I've also posted about the church and its treasures, in this post and again here.

One of the most important features of the church is the Loyalist tiles. Again I repeat myself:


"The interest in medieval architecture and craftsmanship (turning away from church design emulating non-Christian Greek and Roman models) marked the Victorian taste in church design. This interest ensured that the almost forgotten art of encaustic (inlaid) tiles was revived and modern assembly processes developed by Herbert Minton of Stoke-on-Trent.

From 1890-1909, under Canon Forneri's direction, 64 encaustic memorial tiles dedicated to United Empire Loyalists or descendants were purchased by subscribers and installed around the interior of the church. For decades, parishioners took the tiles somewhat for granted but as so often happens, a relative newcomer led the small but mighty congregation to see the treasure in the memorial tile frieze, and the need for restoration."

This 'newcomer' became the champion of the tiles. Parishioner Diane Berlet conducted research on the tiles, and produced a fine book in 2011.

It was she whom I contacted late last summer, once I'd spotted an 'open for tours' only sign at the church. Sadly, she confirmed that the tiny congregation had agreed to close the church. What a heartbreaking decision. The fate of the church and rectory were now up to the Bishop. No-one expected the church to maintain an empty building for long.

Now some parishioners and friends are working to preserve St. Alban's, and its Loyalist history, exploring possible new uses for the space. It's true that churches frequently become private homes, and the occasional one does very well thank you as a museum, or a community venue. The Trenton area Old Church Theatre has become an art and performance venue that draws people from the whole Bay of Quinte Area.

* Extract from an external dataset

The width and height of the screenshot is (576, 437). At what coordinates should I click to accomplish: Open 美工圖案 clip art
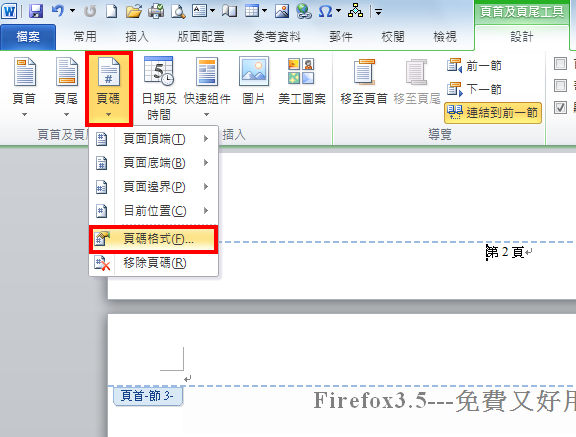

But St. Alban's possesses a rich treasure in the historic tiles.


"Full of good works and almsdeeds." Good wives Elizabeth Smith...
It's going to be a challenge. But heritage types are about nothing but challenge. And the unique collection of Minton tiles, emblazoned with precious United Empire Loyalist history, make this re-use project especially worthy. While Diane was conducting research for her book on the tiles she learned that the St. Alban's tiles were indeed Minton encaustic tiles, extremely rare in North America.'No other North American installation of inlaid Minton memorial wall tiles such as the St. Alban frieze is known to exist'. (again, I quote myself.)
...and Augusta Pollard forever remembered. Both reached a fine old age."

my inadequate record of the exquisite hammerbeam roof







The People on the Walls is the title of a chapter in Diane Berlet's book. The tiles around the church memorialize 64 of Upper Canada's Loyalist founders and their descendants.

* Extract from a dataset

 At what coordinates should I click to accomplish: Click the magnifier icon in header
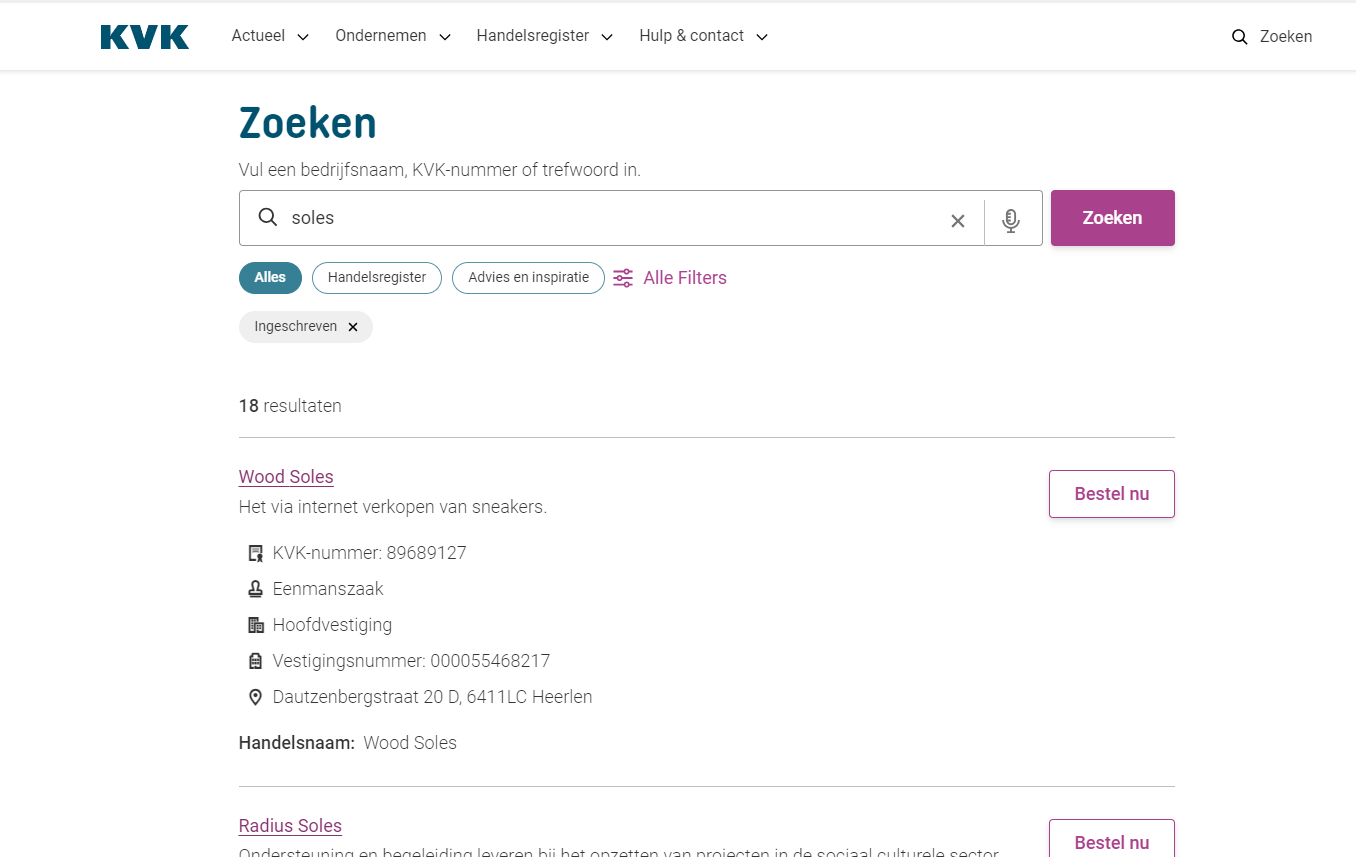click(1240, 37)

Individuals so remembered ranged from members of government to "justices of the peace, judges, sheriffs, physicians and military leaders from both the Revolutionary War and the War of 1812...to ministers of diverse faiths" to those recalled only by name, and birth/death dates. (page 20)

There is historical treasure here - and art treasure.

"The St. Albans tiles are in fact reminiscent of portions of the 13th century floor tiles which can be viewed in the Chapter House of Westminster Abbey today. (page 14, The Loyalist Tiles of St. Albans, Diane Berlet, writer/researcher, Graem Coles, photographer.)